STATISTICAL ANALYSES
We used Cox proportional hazard models to calculate the hazard ratios and 95% confidence intervals (CIs) of prostate cancer by categories of saw palmetto use. Age was used as the time variable, effectively controlling for age in all analyses. We evaluated as potential confounders PSA testing, family history of prostate cancer, BPH, prostate biopsy, dietary and supplemental lycopene and selenium intake, testosterone andmedications for BPH, education level, race/ethnicity, and servings of fruit and vegetables.We controlled for history of BPH (yes or no) and selenium supplement intake (quartiles) because only inclusion of these factors changed the hazard ratio coefficient by more than 10%. We chose to control for family history of prostate cancer (none, one first-degree relative, and two or more first-degree relatives) a priori because of its well-established relationship with the risk of prostate cancer. To explore whether the association between saw palmetto and prostate cancer differed by another variable (for example, BPH, age, or PSA testing), we conducted analyses stratified on each variable and also evaluated the coefficients for the cross-products term (saw palmetto × effect modifier) using the likelihood ratio test. The association between PSA testing and prostate cancer differed by age; therefore, we controlled for PSA testing as a stratification variable in the Cox model. To test for a trend across categories, we modeled a single linear variable. Additional models looked at the associations of saw palmetto by disease subgroups (Gleason score of 2–6 vs. Gleason score of 7–10). We examined Schoenfeld residuals to evaluate the proportional hazards assumption. In the models presented, there was no evidence that this assumption was violated. The two-tailed P value of 0.05 was considered statistically significant. All statistical analyses were conducted using STATA version 8.2 (College Station, TX).
Results
Table 1 gives distributions of the cohort overall and of the men who used saw palmetto by demographic characteristics, family history, and medical history. Overall, 10.3% of the men in the cohort (n = 3,625) used saw palmetto at least once a week for a year in the 10 yr prior to baseline. Saw palmetto users were more likely to be older and to have had more education, a PSA test in the 2 yr before baseline, BPH, and a prostate biopsy. Furthermore, men taking saw palmetto were more likely to have taken drugs for BPH in the 2 wk before baseline as well as other dietary supplements, especially selenium, vitamin E, and lycopene (data not shown).Men with a family history of prostate cancer were only slightly more likely to take saw palmetto supplements.
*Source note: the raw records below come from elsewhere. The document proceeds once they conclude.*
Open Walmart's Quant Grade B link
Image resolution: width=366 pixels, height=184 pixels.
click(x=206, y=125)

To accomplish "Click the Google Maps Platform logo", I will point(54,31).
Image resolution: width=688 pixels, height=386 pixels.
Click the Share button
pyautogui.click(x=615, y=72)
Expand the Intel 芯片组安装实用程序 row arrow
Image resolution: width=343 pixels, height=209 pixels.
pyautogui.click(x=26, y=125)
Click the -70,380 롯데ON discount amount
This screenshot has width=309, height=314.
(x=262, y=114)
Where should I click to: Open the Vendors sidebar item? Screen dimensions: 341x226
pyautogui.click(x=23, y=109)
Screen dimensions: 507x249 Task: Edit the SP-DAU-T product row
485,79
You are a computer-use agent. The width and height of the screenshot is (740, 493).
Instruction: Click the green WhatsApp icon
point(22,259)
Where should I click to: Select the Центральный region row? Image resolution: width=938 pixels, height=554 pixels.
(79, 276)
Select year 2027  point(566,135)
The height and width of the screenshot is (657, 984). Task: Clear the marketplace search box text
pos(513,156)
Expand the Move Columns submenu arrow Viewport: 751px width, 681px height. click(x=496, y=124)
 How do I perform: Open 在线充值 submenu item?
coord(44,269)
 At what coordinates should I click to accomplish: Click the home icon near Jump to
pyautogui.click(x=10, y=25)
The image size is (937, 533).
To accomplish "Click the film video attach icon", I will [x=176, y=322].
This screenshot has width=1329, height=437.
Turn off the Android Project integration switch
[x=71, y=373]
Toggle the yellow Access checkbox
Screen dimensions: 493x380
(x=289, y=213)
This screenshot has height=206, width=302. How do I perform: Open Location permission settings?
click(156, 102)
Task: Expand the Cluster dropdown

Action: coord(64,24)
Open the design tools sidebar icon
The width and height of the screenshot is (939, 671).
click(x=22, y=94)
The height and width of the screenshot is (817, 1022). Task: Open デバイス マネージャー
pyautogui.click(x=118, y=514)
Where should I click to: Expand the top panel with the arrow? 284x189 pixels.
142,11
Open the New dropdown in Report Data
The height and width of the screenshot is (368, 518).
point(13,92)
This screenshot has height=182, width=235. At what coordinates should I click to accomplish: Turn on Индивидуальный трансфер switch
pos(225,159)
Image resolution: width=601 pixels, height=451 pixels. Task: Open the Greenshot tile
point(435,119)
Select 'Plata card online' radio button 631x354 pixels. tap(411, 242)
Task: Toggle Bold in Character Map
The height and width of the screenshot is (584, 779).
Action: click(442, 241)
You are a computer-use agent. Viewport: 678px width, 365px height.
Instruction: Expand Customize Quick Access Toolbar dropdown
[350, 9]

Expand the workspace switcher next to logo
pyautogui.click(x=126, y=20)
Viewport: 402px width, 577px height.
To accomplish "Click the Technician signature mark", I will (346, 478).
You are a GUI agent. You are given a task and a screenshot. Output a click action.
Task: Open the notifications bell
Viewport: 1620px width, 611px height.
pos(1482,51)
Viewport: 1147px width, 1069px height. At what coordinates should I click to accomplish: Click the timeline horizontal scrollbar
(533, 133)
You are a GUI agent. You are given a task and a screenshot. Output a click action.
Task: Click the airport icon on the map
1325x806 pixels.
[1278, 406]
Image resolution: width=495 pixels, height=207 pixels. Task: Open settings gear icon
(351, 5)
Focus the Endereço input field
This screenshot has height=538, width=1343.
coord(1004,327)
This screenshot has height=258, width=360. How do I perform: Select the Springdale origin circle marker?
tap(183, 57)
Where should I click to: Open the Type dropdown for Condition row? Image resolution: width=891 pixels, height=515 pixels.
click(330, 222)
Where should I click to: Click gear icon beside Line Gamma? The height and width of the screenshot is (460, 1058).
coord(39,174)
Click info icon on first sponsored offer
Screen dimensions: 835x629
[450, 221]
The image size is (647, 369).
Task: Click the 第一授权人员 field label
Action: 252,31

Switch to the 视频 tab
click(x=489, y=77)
Table 2 gives the hazard ratios for the four saw palmetto intake variables: ever used, years of use in the past 10, frequency of use (days/week) in the years used, and average 10-yr use. Controlling for only age, family history of prostate cancer, and PSA testing, saw palmetto intake of at least once a week for a year was associated with a 16% increased risk (95% CI = 0.91–1.47). After additionally controlling for BPH (HR = 1.03; 95% CI = 0.80–1.30) and quartiles of selenium use (HR = 0.95; 95% CI = 0.74–1.23), the hazard ratios were attenuated. There was no indication of a lower relative risk with increasing years of use, days per week of use, average 10-yr use categorized as above and below the median (Table 2), or average 10-yr use categorized into quartiles (data not shown). There was no clear difference in the association of saw palmetto with prostate cancer by grade of cancer (Table 3). Two other subgroups, PSA testing within the previous 2 yr and BPH at baseline, were analyzed similarly. Neither showed significant effect modification (data not shown).